New research from OMRF is taking physicians closer to personalized treatment solutions for patients suffering from lupus.
In the new clinical study, led by Judith James, M.D., Ph.D., researchers examined molecular clues about how patients responded to a powerful lupus medication. The results, they say, could help guide physicians as they seek to treat a disease that affects an estimated 1.5 million Americans, according to the Lupus Foundation of America.
“One of the biggest challenges we face in treating lupus is that we do not have any medications that work without side effects for every single patient,” said James, who serves as OMRF’s Vice President of Clinical Affairs. “We need to better understand why some medications work for some patients and not others—without having to go through a trial-and-error process.”

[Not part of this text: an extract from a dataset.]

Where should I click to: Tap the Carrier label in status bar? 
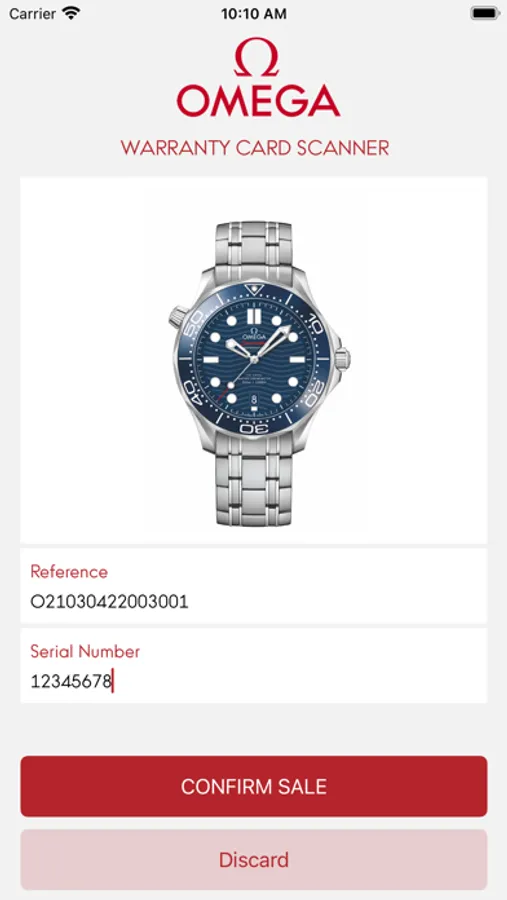tap(32, 13)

James and her OMRF research team focused on an immunosuppressive drug called mycophenolate mofetil (CellCept or MMF), developed for people who have had kidney, heart or liver transplants. This drug is used in many lupus patients who have potentially serious complications from the disease, like involvement of the kidneys, brain or multiple organs.
The study compared patients who were taking mycophenolate mofetil (MMF) to those who were not taking MMF, studying how MMF impacted immune cell types and blood markers.

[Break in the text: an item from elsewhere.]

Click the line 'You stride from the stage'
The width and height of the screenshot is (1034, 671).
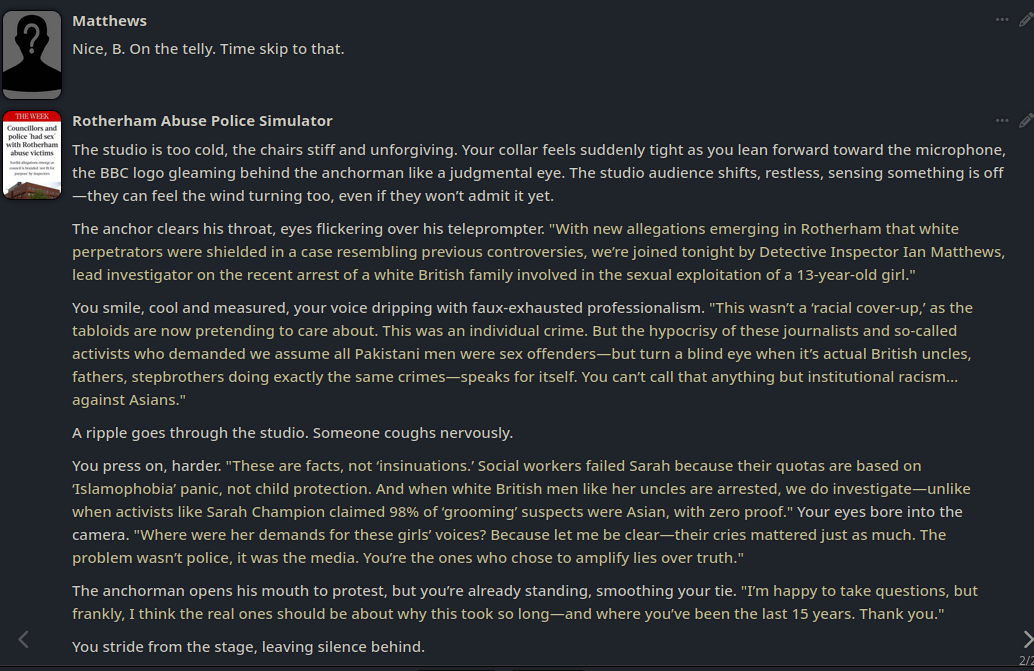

“By looking at people on MMF compared to those off, we can try to identify specific markers in the blood for those who are on it as well as those who have stopped,” said OMRF immunologist Joel Guthridge, Ph.D. who collaborated with James on the study. “This is giving us new clues as to how MMF works in specific patients by seeing what the immune system does both on and off it.”

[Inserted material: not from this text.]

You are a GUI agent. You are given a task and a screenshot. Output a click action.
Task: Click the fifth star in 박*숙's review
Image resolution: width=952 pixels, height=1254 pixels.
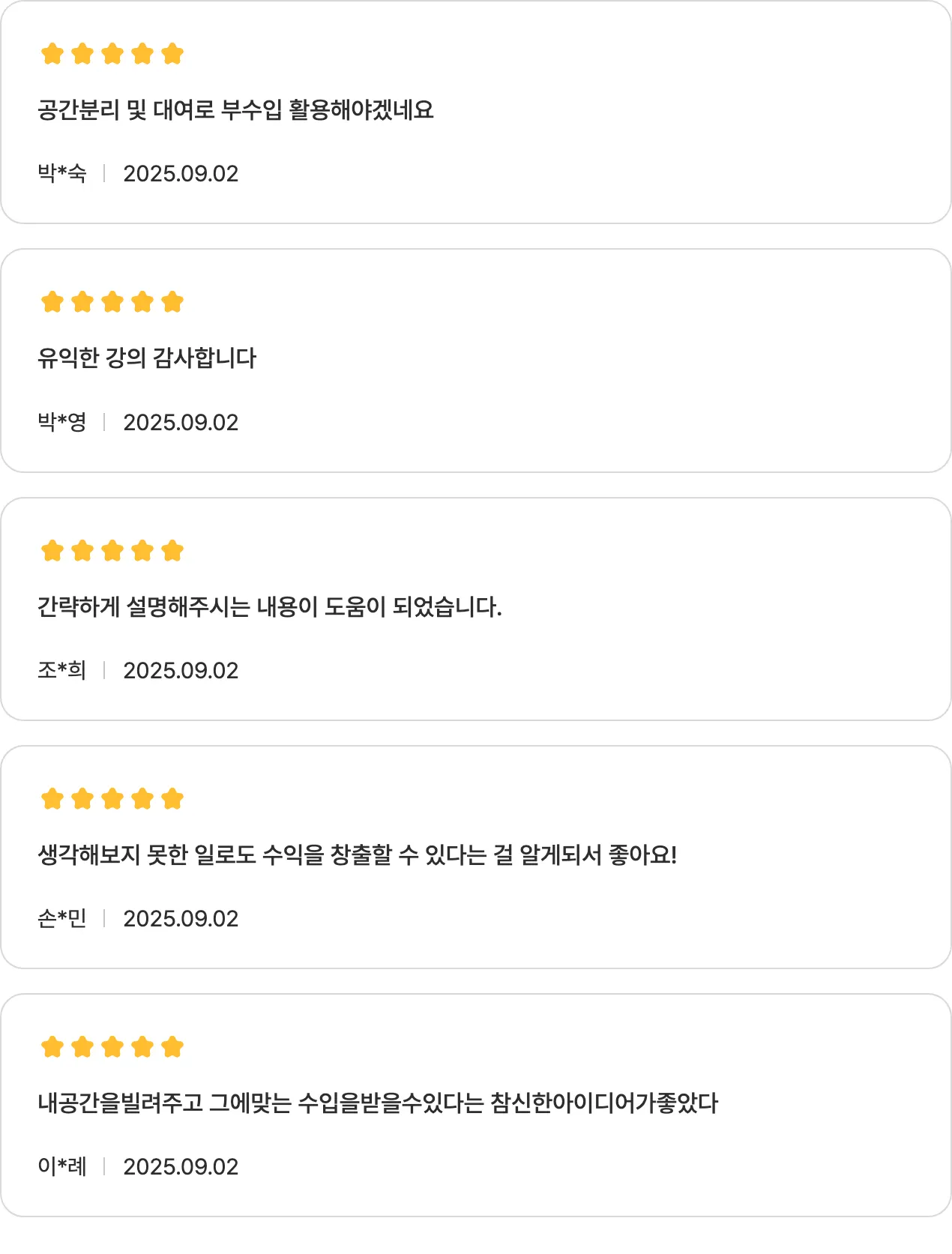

Other OMRF researchers who contributed to the project were Samantha Webb, Ph.D., Hua Chen, Ph.D., Rufei Lu, M.D., Ph.D., and Susan Macwana.
The work was funded by grants from the National Institute of Allergy and Infectious Diseases (U19AI082714, U19AI082719, U01AI101934), the National Institute of Arthritis and Musculoskeletal and Skin Diseases (RC1AR058554), and the National Institute of General Medical Sciences (U54GM104938, P30GM103510).